本文抜粋 |
今日は世界最大の消費財メーカーとして知られるP&Gについて調べたいと思います。
P&Gにはシャンプーで知られるパンテーン、芳香剤のファブリーズ、お子様向けのパンパース、柔軟剤のダウニー、髭剃りのジレットなど、数多くのブランドを傘下に抱えています。
P&Gの歴史
P&Gの歴史は古く、1837年にまでさかのぼります。
イングランドからの移民だったウィリアム・プロクターと、アイルランドからアメリカに渡ったジェームズ・ギャンブルの二人は、アメリカの西部を目指して移動していましたが、それぞれの事情により断念。
どちらもシンシナティ州のクイーン・シティに落ち着き、ウィリアムはキャンディ作りを、ジェームズは石鹸作りによって生計を立てます。
ウィリアムとジェームズの妻は互いに姉妹であり、彼女たちの父親が義理の息子たちにビジネス・パートナーになるように持ちかけます。これが1837年であり、プロクター&ギャンブルの設立となります。
しばらくパートナーシップとしての運営が続いた後、1890年には外部資金も調達。

取り組む内容 | P&Gの歴史を述べた本文によると、ウィリアム・プロクターとジェームズ・ギャンブルにビジネス・パートナーになるよう持ちかけたのは誰ですか。

記録情報 |
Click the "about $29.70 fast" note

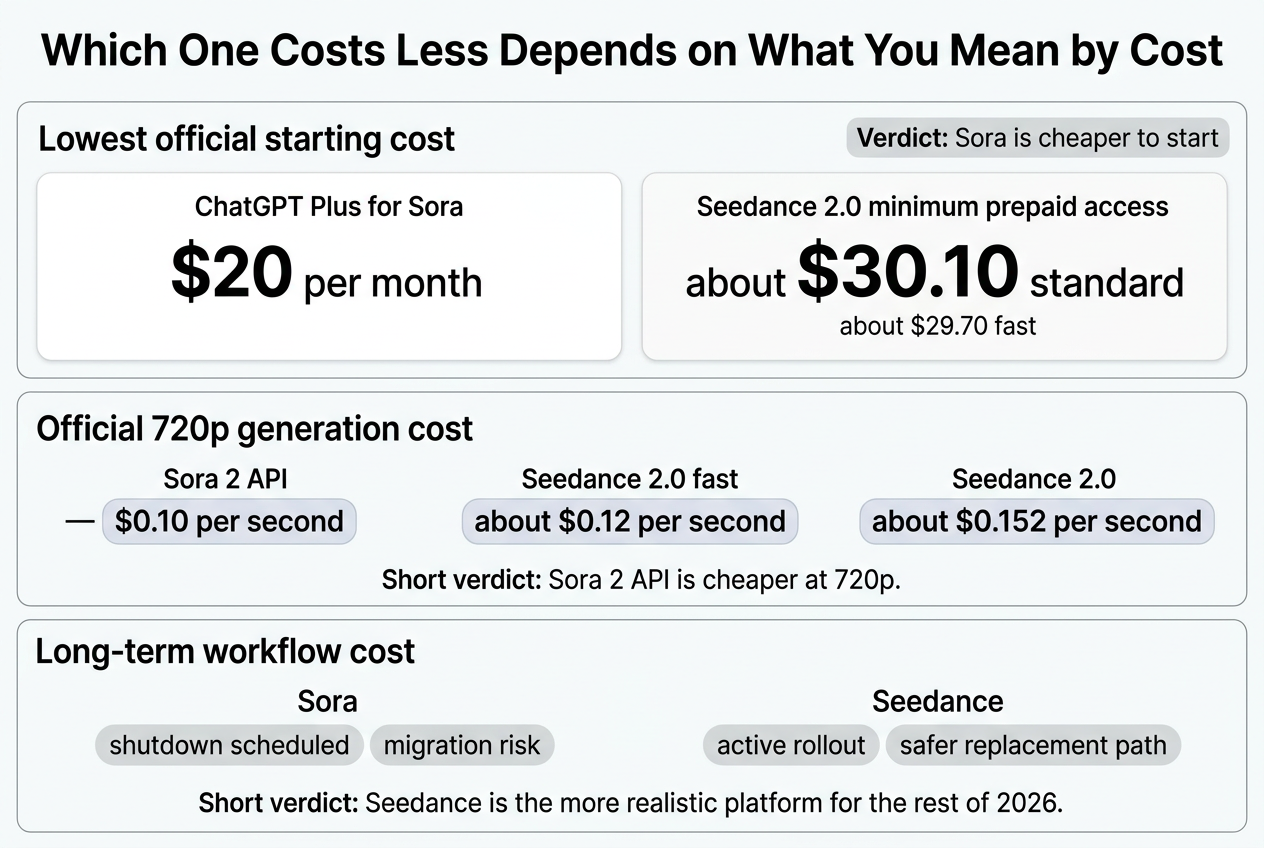[937, 325]
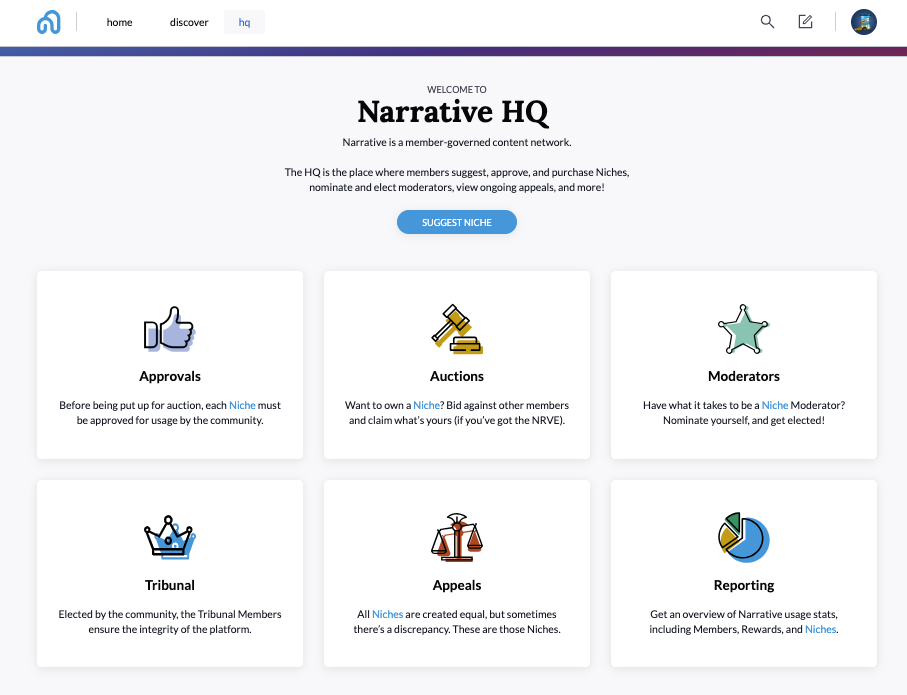Click the Auctions gavel icon
907x695 pixels.
pyautogui.click(x=456, y=328)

最終的な答え | 二人の妻（互いに姉妹）の父親です。